TEXT =>

- - - - -

Microsoft Licensing — Procurement Guide

Dynamics 365 Licensing — Enterprise Agreement (EA) vs Cloud Solution Provider (CSP) Commitment Structure, Pricing & Discounts, True-Up vs True-Down, Scaling Flexibility, Support Models, Hybrid Strategies, and CIO Decision Framework

Microsoft offers two primary procurement channels for Dynamics 365: the Enterprise Agreement (EA) and the Cloud Solution Provider (CSP) programme. Each has distinct advantages and trade-offs in pricing, scaling, contract rigidity, and support. This guide provides a comprehensive comparison for CIOs managing large Dynamics 365 deployments.

- - - - -

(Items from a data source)
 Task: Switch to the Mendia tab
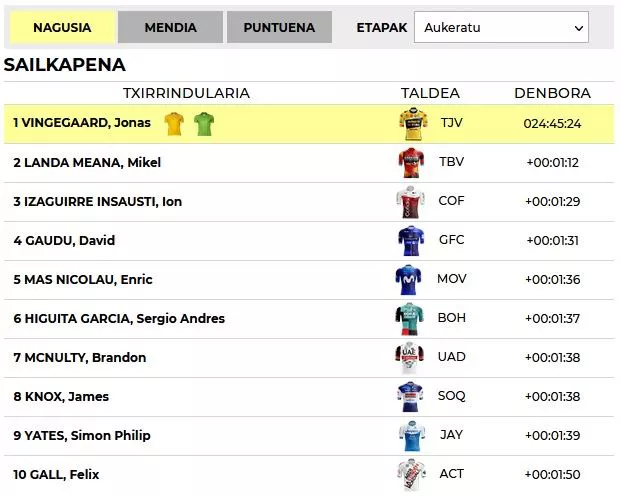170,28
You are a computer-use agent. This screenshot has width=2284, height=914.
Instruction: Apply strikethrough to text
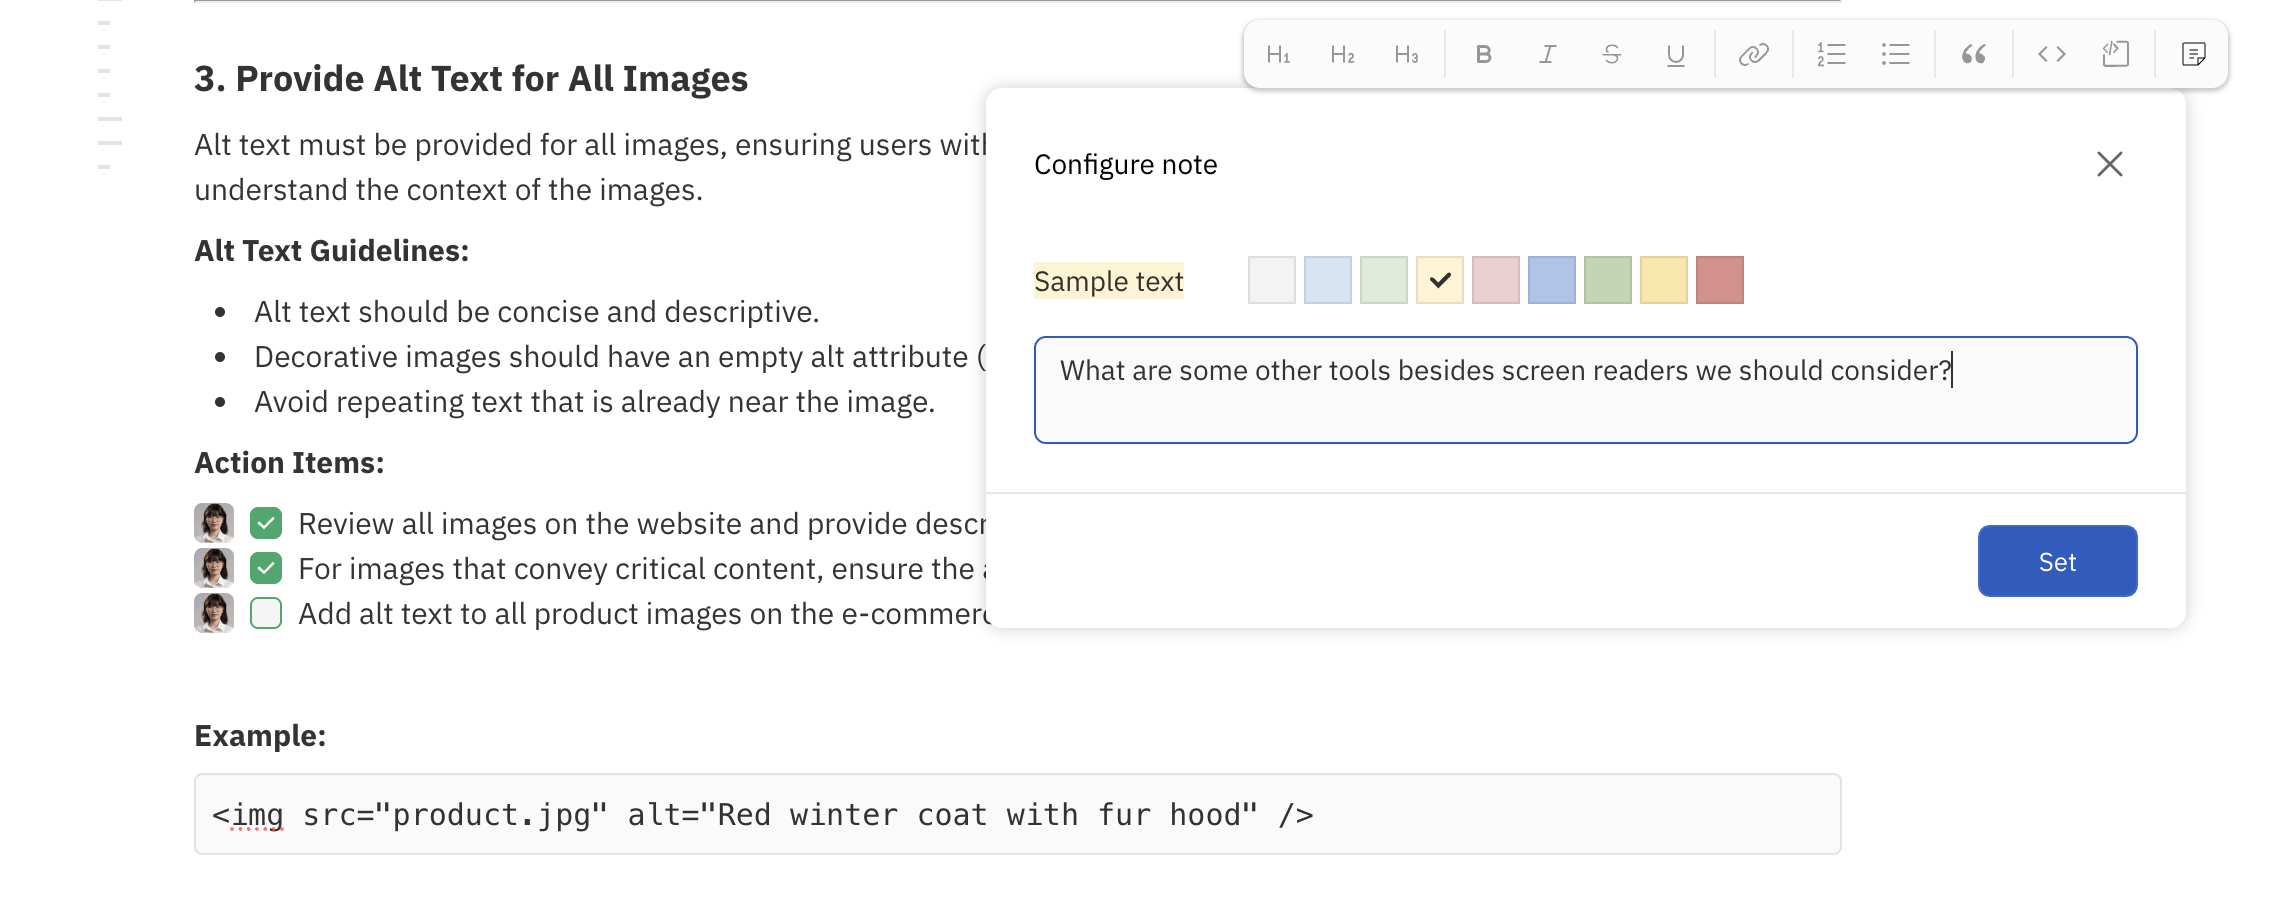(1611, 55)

- - - - -

Write what comes next in the Dynamics 365 licensing guide, picking up after its opening paragraph.

RIGHT ANSWER =>
By Fredrik Filipsson Microsoft Dynamics 365 EA vs CSP Procurement June 2025
3 Years
EA Commitment Term — Locked Pricing, No True-Down Until Renewal
Monthly
CSP Flexibility — Add or Remove Licences Every Billing Cycle
15–30%
Typical EA Discount Below List — Not Available in Standard CSP
Hybrid
Best Strategy — Core Users on EA, Variable Users on CSP
Microsoft Hub Microsoft EA Dynamics 365 — EA vs CSP

📚 Series Context: This guide is part of the Microsoft EA content series. For D365 cost optimisation, see How to Optimise Dynamics 365 Licensing Costs. For audit preparation, see D365 Licensing Audits. For EA renewal strategy, see Microsoft EA Renewal — Top 20 Tips. This article focuses specifically on choosing the right procurement channel for Dynamics 365.

Dynamics 365 Under an Enterprise Agreement (EA)

An Enterprise Agreement is a volume licensing contract for large organisations — typically requiring 500+ users or devices. It covers a 3-year term (occasionally 5 years) and is designed for enterprises standardising on Microsoft's suite. When Dynamics 365 is included in an EA, you commit to a set quantity of licences for the term, with negotiated pricing that locks in rates for the duration.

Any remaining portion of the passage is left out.